You’d have to have a heart of stone not to be struck by the horrors contained in such an account.

 

Sadly, the position of Her Majesty’s government on this matter, even at this late stage, appears to be one of squalid moral evasiveness. It seems that the powers-that-be hold that the UK handed over its liabilities to the Kenyan government along with its transfer of sovereignty in the sixties. Reportedly, Kenyan lawyer Paul Muite suspects that Britain is holding out in the hope that the complainants will simply die before any justice is eked out. Nothing could be more shameful, if true.

 

But Britain, these days an enthusiastic sponsor of the International Criminal Court, has form in creating misery on a massive-scale with little apology. In the end days of empire, the UK’s exit from its former territories left in its wake an unholy legacy of lasting conflict in many lands, particularly Sri Lanka, Kashmir and the former British Mandate of Palestine. The separation of Pakistan and India was handled awfully, with much loss of life. Our little known involvement in depopulating Diego Garcia in the sixties and seventies to accommodate an American military base resulted in great suffering for those displaced. A candid wikileaks-released diplomatic cable between the Americans and the British dated May 2009 records a discussion about using a marine reserve to stymie right of return claims by former inhabitants of the tiny Indian Ocean Islands. A foreign office official “asserted that establishing a marine park would, in effect, put paid to resettlement claims”, the document records. It also stated that the government wanted no “Man Fridays” on the atoll. Under the sub-heading “je ne regrette rien”, the diplomatic memo records the same official admitting: “[w]e do not regret the removal of the population.”

 

Remember, this was only three years ago. In the high places of government, it seems, colonial-era thinking has not died a long-overdue death.

 

Going back to the eighteenth century, the English East India company turned a “dearth into a famine” in the Bengal, to quote Adam Smith, given that they forced farmers to “plough up rich fields of rice or other grain for plantation of poppies” that would produce opium. Over a century of British rule in Dhaka, a major city in the province, the population fell from 150,000 to 30,000; the numbers in the overall region were reduced by a million in the famine of 1770, owing chiefly to such practices.
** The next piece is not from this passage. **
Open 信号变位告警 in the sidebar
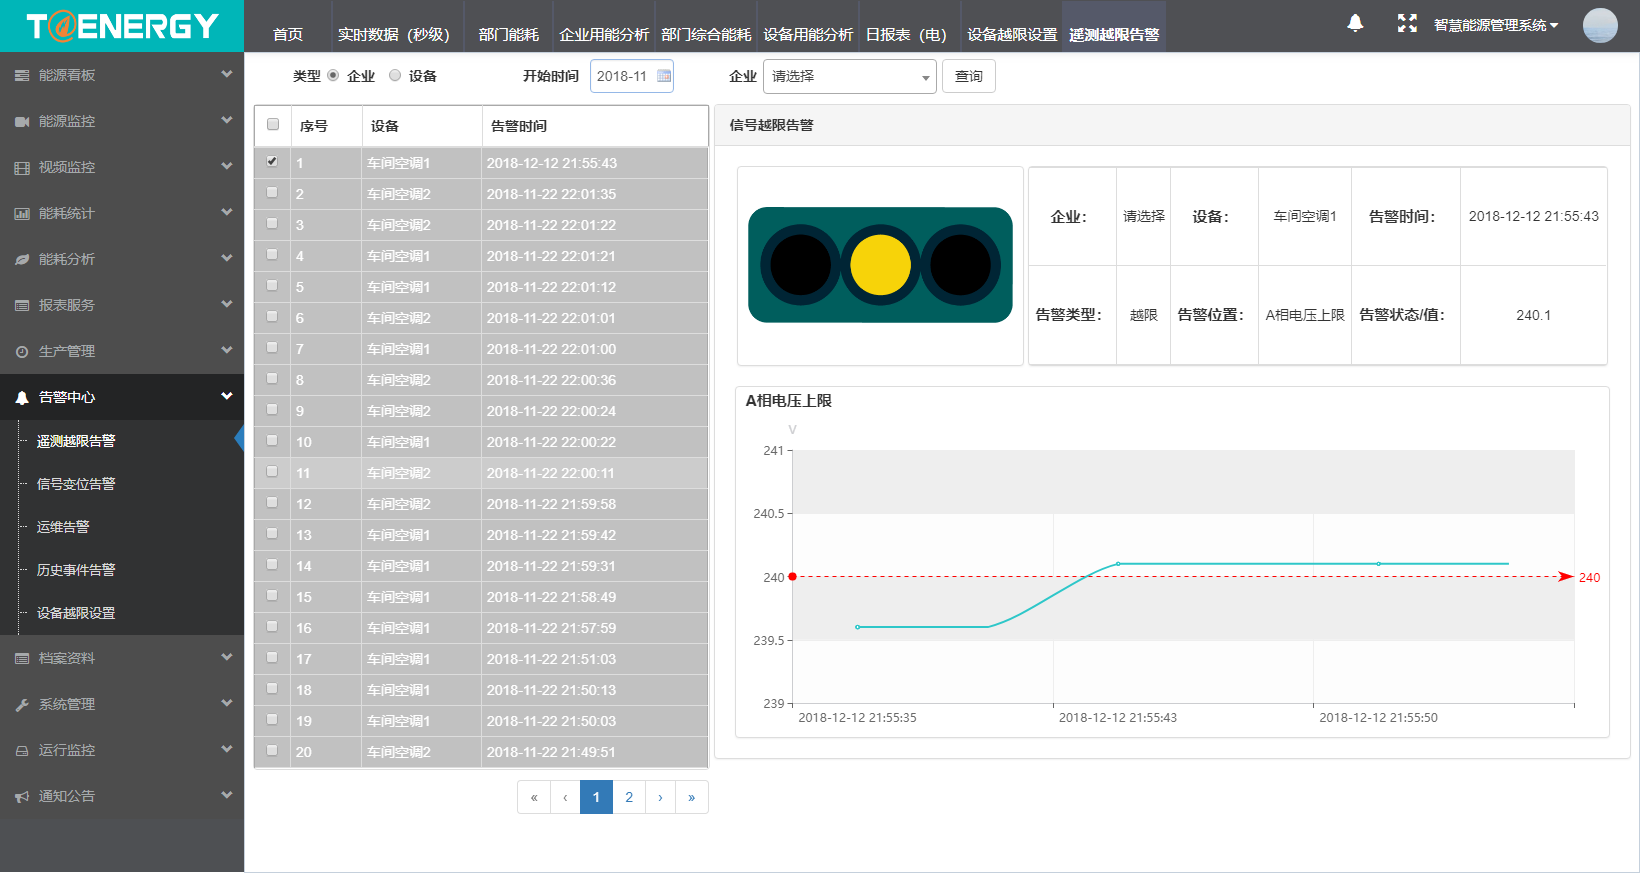This screenshot has height=877, width=1640. pos(76,484)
This was only one of many starvations in India during the Raj. Influenced by Malthusian population theory in the 19th century, several British advisors considered it appropriate to leave starving Bengalis or Irish or Africans, among others, to their fate despite the direct role that English policies had in creating or worsening the very famines they were confronted with. One of them, Sir Charles Trevelyan opined during the Irish potato famine “the judgement of God sent the calamity to teach the Irish a lesson.”

 

But all that happened in the past, and Britain has progressively behaved in a more civilised manner, many would argue. This may be broadly true, despite the dirty tricks evinced in the 2009 cable. Nonetheless, in responding to the Mau Mau case the UK has an opportunity to demonstrate its growing commitment to human rights as a moral, not just a policy-based, obligation. By showing some rare magnanimity, to echo the sentiments of Bishop Tutu on the subject, the UK can somehow begin to apologise for its past. By contrast, to deploy legal technicalities or to claim that too much time has passed would be to yet again fall back on expedient cruelties to avoid doing what is right.

 

Yet that latter, ignoble choice appears to be the one that Britain has once again taken: representing the government, Barrister Guy Mansfield QC argued without irony that for the plaintiff’s case to proceed to trial would be “contrary to principle and the balance of fairness.” Astonishing.

 

The UK is faced with a stark choice: to take its past seriously or to stop pretending to care. Anything else is hypocrisy.